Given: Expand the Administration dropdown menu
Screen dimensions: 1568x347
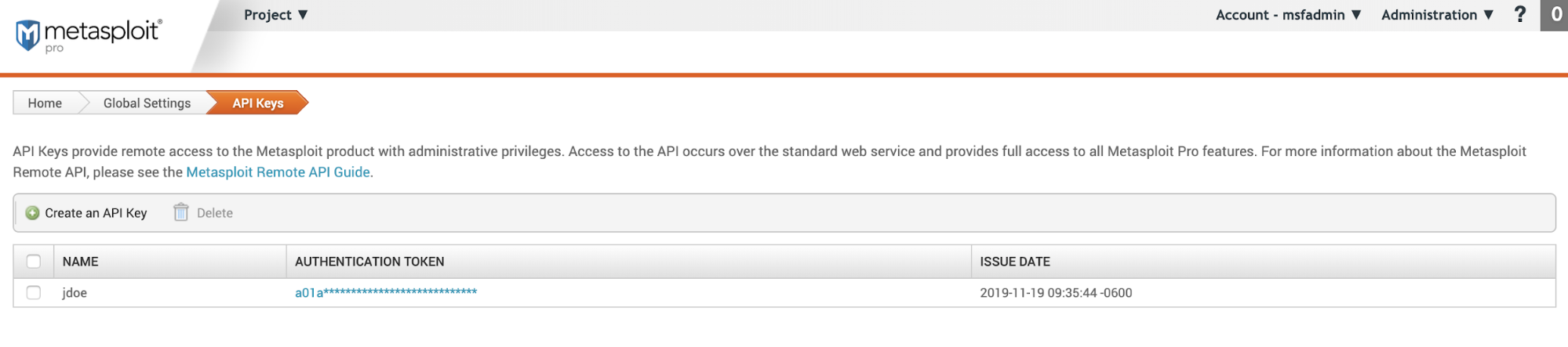Looking at the screenshot, I should [1437, 15].
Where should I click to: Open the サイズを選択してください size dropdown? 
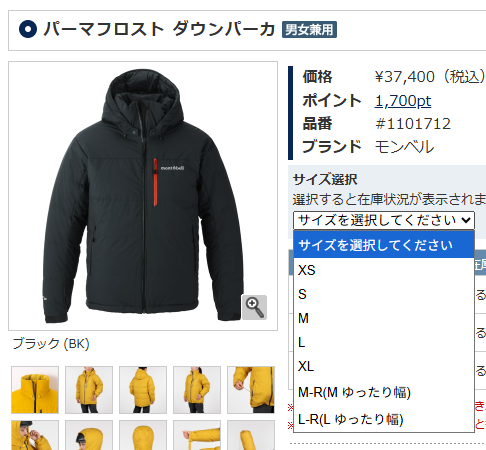384,220
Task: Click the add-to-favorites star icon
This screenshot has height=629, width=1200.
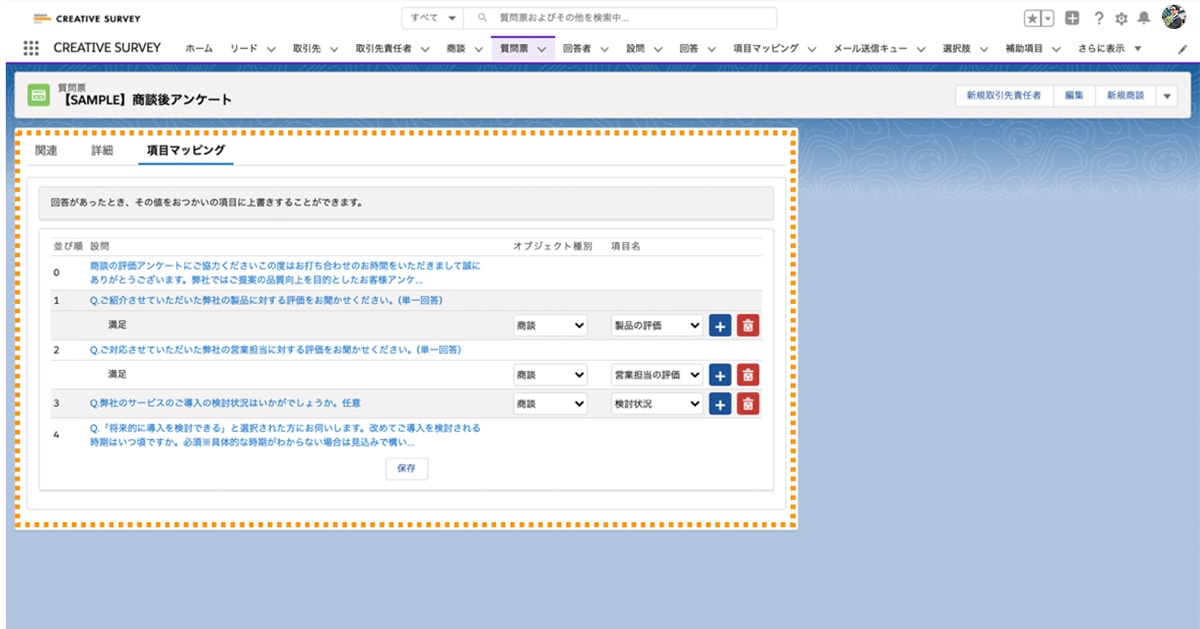Action: [x=1032, y=18]
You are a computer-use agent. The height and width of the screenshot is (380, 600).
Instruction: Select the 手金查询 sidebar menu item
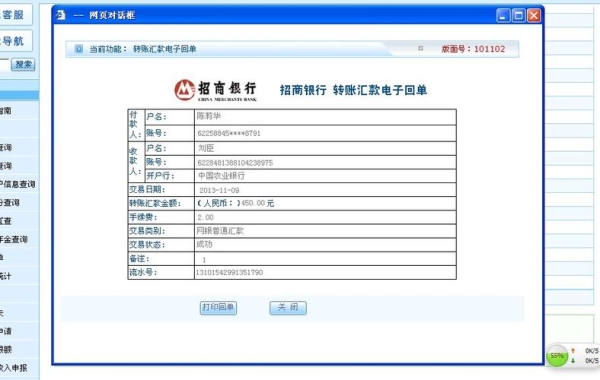pos(14,240)

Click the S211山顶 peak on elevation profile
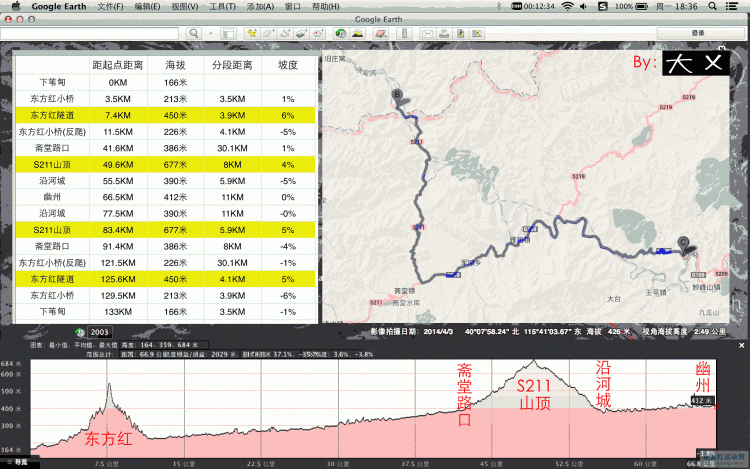point(532,360)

================================

WHAT YOU SHOULD DO:
How many lines of the rows above contain the word "menu"? Reply with the number alone.

WRITTEN SOLUTION:
2